= Required work =
**A.** In the comment thread on state income and politics, which two states are named as the wealthiest in the U.S. by PPP income?
**B.** Write out the comment thread on state income and politics from "you see that" to "that use it.", substituting "network" for "oligarchy".

= Document excerpt =
-----

I find the meme about poor states = conservative to be a bit annoying and misleading. While it is true that conservative states, especially Southern states, tend to have lower median incomes, they also have significantly lower costs of living. "Studies" like this one never adjust for purchasing power parity, and that oversight always makes me question anything else they have to say.
For example, according to Wikipedia's article on household income in the United States (alas, the numbers are a couple of years old), strongly Democrat Hawaii, which is the 5th wealthiest state by income, is actually dead last adjusted for cost of living. New York ranks 44th once incomes are adjusted for purchasing power parity. Virginia and Utah are the two wealthiest states in the U.S. by PPP income. Of course, Mississippi and West Virginia are still poor no matter how you slice it, but the correlation between political orientation and real income among states is weak at best.
This should not be surprising - local government politics in the U.S. look decidedly different from national politics. This is especially true for conservatives - many Republicans are comfortable with giving powers to local or state governments that they would abhor giving to the federal government, and moreover local elections frequently come down to personal, rather than party, politics. So judging the results of a state's internal, local elections and policymaking by how its citizens voted in a national election doesn't make that much sense, because those two things are imperfectly correlated.
Sorry - that turned out to be a bit long and off topic, but I have a problem trusting articles like this that purport to investigate a fairly complicated and nuanced issue while also making such offhand implicit assumptions.
The final sentence of the summary is misleading.
Many of the poorest and most rural states in the country tend to favor Republican politicians.
The link is to a 2011 article, which states the following:
Most of the 10 poorest states in the country are Republican. Mississippi is the poorest... followed by Arkansas, Tennessee, West Virginia, Louisiana, Montana, South Carolina, Kentucky, Alabama and North Carolina.
The economics of a state is more impacted by what party holds the governorship and statehouse, not by what party they voted for for president. Looking at the governorship of each of those states
http://upload.wikimedia.org/wi...
you see that the parties of the governors of the states listed are, respectively, Republican, Democratic, Republican, Democratic, Republican, Democratic, Republican, Democratic, Republican, Republican.
http://www.geoffreylandis.com
Let's be very clear. The people that benefitted most from Obamacare, was the oligarchy of investers. The insurance companies, financial underwriters, politicians, and those that benefit from the other controls that gett applied to people that use it.
The people who benefited the most from Obamacare are the rich corporate executives of the insurance companies. Now they have a product that they can charge whatever they want for and the government says you legally MUST buy it. Now people who previously ha d no insurance but at least could afford healthcare instead have to spend their money on insurance and can no longer afford healthcare.
If you are not allowed to question your government then the government has answered your question.
Being forced to buy insurance is not "help." It's being forced to buy insurance. It may be a good idea for some, but calling it "help" is misleading. Most people with this insurance will see more of their money spent on premiums than they would receive in payments even when they do get sick and need medical care. The medical care savings accounts would have been much more helpful for most people in reducing their medical costs and in forcing them into long-term responsible behavior. But we couldn't do that. That would be too Republican an idea.

-----

= Data listing =
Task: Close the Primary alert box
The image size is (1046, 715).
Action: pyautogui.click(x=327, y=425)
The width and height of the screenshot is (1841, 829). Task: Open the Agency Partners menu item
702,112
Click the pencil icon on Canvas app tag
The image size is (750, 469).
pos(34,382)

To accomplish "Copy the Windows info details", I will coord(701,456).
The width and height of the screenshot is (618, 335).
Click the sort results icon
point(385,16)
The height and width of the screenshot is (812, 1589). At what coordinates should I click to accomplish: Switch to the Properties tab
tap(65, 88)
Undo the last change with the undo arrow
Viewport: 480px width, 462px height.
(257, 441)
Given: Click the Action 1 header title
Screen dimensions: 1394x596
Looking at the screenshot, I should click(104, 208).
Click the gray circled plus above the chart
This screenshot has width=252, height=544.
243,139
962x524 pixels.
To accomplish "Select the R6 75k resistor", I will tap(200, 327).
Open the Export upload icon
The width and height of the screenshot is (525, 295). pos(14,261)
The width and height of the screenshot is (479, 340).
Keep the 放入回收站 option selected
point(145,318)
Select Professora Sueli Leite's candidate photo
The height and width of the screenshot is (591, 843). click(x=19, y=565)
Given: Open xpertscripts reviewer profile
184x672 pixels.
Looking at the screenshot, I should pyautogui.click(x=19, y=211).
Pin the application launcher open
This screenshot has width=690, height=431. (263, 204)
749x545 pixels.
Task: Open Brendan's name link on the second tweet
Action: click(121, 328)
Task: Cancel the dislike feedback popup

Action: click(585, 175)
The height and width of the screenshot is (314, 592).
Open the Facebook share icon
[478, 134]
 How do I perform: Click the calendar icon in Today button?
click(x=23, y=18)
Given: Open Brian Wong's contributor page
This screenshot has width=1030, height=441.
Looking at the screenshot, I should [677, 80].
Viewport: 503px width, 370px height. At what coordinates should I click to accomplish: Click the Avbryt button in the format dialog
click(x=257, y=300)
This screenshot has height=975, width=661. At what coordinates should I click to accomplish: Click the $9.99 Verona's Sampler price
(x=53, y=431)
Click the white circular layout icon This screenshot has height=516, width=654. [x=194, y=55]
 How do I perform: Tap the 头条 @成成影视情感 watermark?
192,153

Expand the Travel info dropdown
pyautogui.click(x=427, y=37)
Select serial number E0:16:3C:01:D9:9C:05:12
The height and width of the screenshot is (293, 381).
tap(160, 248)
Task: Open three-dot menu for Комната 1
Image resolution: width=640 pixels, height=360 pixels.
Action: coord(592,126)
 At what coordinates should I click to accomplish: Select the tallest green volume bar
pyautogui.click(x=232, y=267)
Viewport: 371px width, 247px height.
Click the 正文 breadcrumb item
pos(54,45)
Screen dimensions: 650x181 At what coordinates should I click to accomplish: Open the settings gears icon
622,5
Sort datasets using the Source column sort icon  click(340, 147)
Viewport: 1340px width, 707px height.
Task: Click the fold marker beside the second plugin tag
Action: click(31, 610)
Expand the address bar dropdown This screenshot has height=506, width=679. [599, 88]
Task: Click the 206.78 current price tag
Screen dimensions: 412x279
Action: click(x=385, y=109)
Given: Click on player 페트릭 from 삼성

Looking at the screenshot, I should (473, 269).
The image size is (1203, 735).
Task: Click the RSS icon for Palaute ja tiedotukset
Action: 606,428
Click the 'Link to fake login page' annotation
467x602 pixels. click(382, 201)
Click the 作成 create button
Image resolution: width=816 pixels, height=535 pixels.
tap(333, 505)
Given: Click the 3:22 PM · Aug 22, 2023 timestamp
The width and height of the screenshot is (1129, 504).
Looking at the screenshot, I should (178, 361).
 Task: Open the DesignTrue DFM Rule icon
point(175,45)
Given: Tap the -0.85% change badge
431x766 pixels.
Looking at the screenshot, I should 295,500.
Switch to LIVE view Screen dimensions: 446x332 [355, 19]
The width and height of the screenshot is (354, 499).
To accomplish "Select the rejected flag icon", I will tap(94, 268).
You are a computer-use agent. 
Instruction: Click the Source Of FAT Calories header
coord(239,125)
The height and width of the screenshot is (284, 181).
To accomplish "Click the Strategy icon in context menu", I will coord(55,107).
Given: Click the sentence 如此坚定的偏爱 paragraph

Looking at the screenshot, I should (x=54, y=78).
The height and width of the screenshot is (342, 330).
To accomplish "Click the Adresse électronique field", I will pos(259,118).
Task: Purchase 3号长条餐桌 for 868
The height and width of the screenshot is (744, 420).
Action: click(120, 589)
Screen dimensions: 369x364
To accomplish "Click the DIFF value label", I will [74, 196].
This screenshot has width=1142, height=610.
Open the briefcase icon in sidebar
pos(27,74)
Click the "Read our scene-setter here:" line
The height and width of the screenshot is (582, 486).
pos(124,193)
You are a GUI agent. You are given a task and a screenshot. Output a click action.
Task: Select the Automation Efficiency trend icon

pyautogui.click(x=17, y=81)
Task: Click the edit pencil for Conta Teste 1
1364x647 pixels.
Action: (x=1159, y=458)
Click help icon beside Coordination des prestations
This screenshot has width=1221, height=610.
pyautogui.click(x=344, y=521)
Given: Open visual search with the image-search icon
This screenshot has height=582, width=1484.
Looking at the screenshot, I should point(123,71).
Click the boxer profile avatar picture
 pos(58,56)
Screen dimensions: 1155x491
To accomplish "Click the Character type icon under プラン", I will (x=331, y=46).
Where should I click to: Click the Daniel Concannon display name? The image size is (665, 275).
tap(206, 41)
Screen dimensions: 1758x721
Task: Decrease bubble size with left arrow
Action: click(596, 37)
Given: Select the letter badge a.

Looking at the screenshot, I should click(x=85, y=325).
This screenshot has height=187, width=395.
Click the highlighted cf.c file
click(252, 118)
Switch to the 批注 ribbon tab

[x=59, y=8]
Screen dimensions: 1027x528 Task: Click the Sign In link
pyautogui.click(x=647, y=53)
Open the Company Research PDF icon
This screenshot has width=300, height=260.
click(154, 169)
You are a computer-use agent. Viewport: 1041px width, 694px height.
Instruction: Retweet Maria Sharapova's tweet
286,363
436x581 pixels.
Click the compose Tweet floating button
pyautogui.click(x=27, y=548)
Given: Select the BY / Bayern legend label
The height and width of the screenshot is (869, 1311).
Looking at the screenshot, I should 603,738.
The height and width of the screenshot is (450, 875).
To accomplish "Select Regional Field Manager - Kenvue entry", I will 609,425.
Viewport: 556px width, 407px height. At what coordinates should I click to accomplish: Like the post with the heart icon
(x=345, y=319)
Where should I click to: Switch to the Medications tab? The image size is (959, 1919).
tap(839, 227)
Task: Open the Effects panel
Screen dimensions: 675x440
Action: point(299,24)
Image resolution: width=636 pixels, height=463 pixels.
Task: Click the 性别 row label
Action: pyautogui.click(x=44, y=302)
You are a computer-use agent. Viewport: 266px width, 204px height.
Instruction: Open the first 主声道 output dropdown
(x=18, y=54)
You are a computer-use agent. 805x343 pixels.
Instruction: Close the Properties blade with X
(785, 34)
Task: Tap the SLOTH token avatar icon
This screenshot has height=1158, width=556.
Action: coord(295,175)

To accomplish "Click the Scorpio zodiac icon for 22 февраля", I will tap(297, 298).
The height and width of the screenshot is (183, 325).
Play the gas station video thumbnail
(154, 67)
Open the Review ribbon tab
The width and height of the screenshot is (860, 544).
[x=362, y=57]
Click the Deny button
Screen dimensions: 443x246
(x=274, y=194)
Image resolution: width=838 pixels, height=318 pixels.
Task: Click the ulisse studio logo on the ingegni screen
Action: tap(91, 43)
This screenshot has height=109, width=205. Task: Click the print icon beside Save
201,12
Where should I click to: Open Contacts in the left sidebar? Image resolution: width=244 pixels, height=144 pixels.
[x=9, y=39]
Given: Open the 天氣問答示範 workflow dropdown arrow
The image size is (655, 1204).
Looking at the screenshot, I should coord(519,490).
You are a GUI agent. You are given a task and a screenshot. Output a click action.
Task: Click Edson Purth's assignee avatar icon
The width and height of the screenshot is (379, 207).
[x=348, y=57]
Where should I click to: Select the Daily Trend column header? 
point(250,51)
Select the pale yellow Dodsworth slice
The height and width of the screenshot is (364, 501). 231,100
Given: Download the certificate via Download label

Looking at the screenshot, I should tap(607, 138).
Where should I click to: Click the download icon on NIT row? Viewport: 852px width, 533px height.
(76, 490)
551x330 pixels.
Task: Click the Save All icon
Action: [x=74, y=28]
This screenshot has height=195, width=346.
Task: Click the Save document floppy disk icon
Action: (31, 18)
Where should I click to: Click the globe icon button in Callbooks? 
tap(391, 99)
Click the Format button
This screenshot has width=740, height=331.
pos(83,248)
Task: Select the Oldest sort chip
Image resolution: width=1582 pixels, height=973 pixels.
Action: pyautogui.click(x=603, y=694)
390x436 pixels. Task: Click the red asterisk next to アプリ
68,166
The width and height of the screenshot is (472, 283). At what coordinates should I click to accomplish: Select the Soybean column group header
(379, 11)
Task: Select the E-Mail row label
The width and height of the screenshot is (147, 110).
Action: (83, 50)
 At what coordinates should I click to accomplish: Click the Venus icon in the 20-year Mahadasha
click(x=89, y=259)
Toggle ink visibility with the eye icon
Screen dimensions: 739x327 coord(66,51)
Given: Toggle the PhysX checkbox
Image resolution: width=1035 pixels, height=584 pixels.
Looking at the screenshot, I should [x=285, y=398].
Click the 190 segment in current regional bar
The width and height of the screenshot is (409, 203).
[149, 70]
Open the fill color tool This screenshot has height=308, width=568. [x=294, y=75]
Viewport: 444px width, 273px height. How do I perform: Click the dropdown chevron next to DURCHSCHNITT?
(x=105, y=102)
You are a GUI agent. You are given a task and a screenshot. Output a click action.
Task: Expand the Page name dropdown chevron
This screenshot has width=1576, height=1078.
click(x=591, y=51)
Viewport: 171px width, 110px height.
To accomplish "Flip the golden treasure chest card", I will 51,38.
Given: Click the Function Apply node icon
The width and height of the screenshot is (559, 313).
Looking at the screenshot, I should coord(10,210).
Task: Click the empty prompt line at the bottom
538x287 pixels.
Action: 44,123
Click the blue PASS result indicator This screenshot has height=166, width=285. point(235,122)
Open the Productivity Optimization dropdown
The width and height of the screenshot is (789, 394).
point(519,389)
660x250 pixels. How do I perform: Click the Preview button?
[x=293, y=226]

-----

= Answers to the problems =
**A.** Virginia and Utah.

**B.**
you see that the parties of the governors of the states listed are, respectively, Republican, Democratic, Republican, Democratic, Republican, Democratic, Republican, Democratic, Republican, Republican.
http://www.geoffreylandis.com
Let's be very clear. The people that benefitted most from Obamacare, was the network of investers. The insurance companies, financial underwriters, politicians, and those that benefit from the other controls that gett applied to people that use it.